General: Special Forces Weren't Told to Stand Down... They Were Told Not to Go

"They weren’t told to stand down. They were told that the mission they were asked to perform was not in Benghazi, but at Tripoli airport.”


In other news, President Clinton did not have sexual relations with that woman. And with enough dictionaries and law books he could explain why his lie was technically the truth.

General Dempsey, who appears to be willing to do anything Obama says, from bringing Gay Pride to the military to lying about Benghazi, showed up to explain that the testimony of Gregory Hicks, the highest ranking diplomat in Libya after Stevens' death was absolutely wrong when he said that Special Forces personnel were told to stand down.

100 percent wrong.

"They weren’t told to stand down.
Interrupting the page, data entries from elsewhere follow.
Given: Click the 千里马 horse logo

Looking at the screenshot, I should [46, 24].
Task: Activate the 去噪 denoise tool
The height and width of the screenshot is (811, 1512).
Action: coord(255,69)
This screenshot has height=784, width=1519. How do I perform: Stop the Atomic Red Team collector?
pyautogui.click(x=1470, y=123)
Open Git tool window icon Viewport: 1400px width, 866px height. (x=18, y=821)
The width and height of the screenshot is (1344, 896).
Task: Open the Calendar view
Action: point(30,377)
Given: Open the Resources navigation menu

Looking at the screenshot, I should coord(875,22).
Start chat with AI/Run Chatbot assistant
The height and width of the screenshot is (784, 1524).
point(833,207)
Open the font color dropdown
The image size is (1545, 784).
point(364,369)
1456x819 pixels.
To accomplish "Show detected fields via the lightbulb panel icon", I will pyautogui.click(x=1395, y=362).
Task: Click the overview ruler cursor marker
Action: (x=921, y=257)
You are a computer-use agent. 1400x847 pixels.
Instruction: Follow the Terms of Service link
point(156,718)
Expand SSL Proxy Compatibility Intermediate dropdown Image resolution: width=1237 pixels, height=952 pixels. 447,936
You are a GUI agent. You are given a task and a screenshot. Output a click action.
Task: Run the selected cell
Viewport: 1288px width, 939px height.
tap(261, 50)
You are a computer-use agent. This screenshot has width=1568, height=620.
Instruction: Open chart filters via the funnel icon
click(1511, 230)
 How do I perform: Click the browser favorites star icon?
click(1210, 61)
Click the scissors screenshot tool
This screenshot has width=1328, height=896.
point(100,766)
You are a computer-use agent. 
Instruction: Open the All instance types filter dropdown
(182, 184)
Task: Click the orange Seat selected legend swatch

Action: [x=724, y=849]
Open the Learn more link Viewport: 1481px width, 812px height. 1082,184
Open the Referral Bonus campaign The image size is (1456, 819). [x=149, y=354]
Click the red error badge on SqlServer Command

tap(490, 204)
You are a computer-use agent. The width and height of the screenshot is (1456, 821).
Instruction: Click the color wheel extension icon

A `stand down’ means don’t do anything,” he said. “They were told that the mission they were asked to perform was not in Benghazi, but was at Tripoli airport.”

Sens. Ron Johnson, R-Wis., and Kelly Ayotte, R-N.H., questioned Dempsey about Hicks’ testimony at a hearing on the military budget. Dempsey explained that when the four members of Army special forces contacted their command center in Stuttgart, Germany, they were informed that Americans in Benghazi were “on their way and that they would be better used at the Tripoli airport because one of them was a medic.” He also said that “if they had gone, they would have simply passed each other in the air."

Well that worked out nicely. And no doubt, as Hicks testified, the Special Forces operators were angry because they were not fully cognizant of their vital responsibility to protect the Tripoli airport.